Running the default build

If the data is in the correct formats (./data/sequences.fasta & ./data/metadata.tsv) then we can generate the analysis by simply running

snakemake --profile profiles/default

Which will produce a ./auspice/ncov_global.json file which you can visualise in Auspice via

auspice view --datasetDir auspice

Understanding the parts of the analysis

The Snakemake analysis here consists of a number of rules, which are displayed below. Not all of the rules included are essential, or may even be desirable for your analysis. We maintain this snakefile primarily for our own analyses, and thus your build may be able to be made a lot simpler! The aim of this tutorial is to walk you through the rules in the basic analysis run by Nextstrain and to give you the ability to change it to suit your needs.

Note: this repo contains a few different Snakefiles, as we use them to automate a number of analyses, some of which are beyond the scope of this tutorial.
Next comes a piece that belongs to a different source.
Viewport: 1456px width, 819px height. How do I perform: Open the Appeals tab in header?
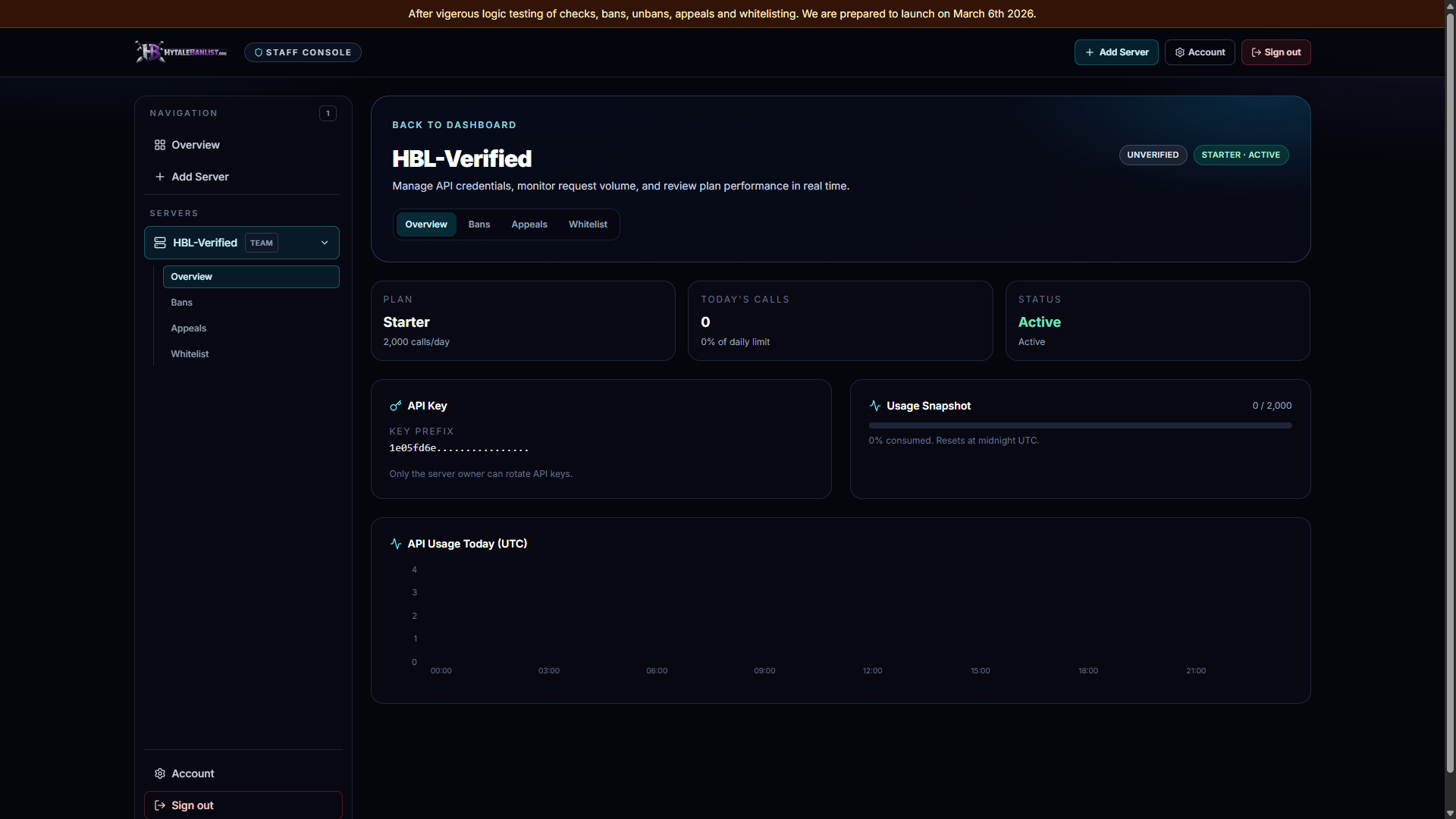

This tutorial follows the main Snakefile.

Each snakemake rule produces output which may be used by other rules; these "dependencies" are indicated by grey arrows. Additionally, there are input files which must be provided (e.g. the sequence data generated above, or other files which are part of this repo); these are indicated with red outlines. Please inspect the Snakefile to see what each rule is doing in more detail and if there are any questions please make an issue so that we can improve this page!

snakemake_workflow

Debugging common issues

If you have a question which is not addressed here, please consider making an issue so that we can improve these documentation 👍

My country / division does not show up on the map

This is most often a result of the country / division not being present in the file defining the latitude & longitude of each deme. Adding it to that file (and rerunning the Snakemake rules downstream of this) should fix this. You can rerun the appropriate parts of the build via:

snakemake --profile profiles/default -f results/region/global/ncov_with_accessions.json
snakemake --profile profiles/default -f auspice/ncov_global.json

My trait (e.g. division) is grey instead of colored

We generate the colors from the colors rule in the Snakefile, which uses the ordering TSV to generate these. Once you've modified this file, you can regenerate the appropriate parts of the analysis via:

snakemake --profile profiles/default -f config/colors_global.tsv
snakemake --profile profiles/default -f auspice/ncov_global.json

My genomes aren't included in the analysis

There are a few steps where sequences can be removed:

  • During the filter step:
    • Samples which are included in the exclude file are removed
    • Samples which fail the current filtering criteria, as defined in the Snakefile, are removed. You can modify the snakefile as desired, but currently these are:
      • Minimum sequence length of 25kb
      • No ambiguity in (sample collection) date
      • A random subsampling of 500 sequences per division per month
    • During the refine step, where samples that deviate more than 4 interquartile ranges from the root-to-tip vs time are removed

Error: Where there's SAMPLING_TRAIT we should always have EXPOSURE_TRAIT

This comes from an incomplete metadata file. If you define (e.g.) country for a sample then you must also define country_exposure for that sample. If there is no (known) travel history, then you can set the same values for each.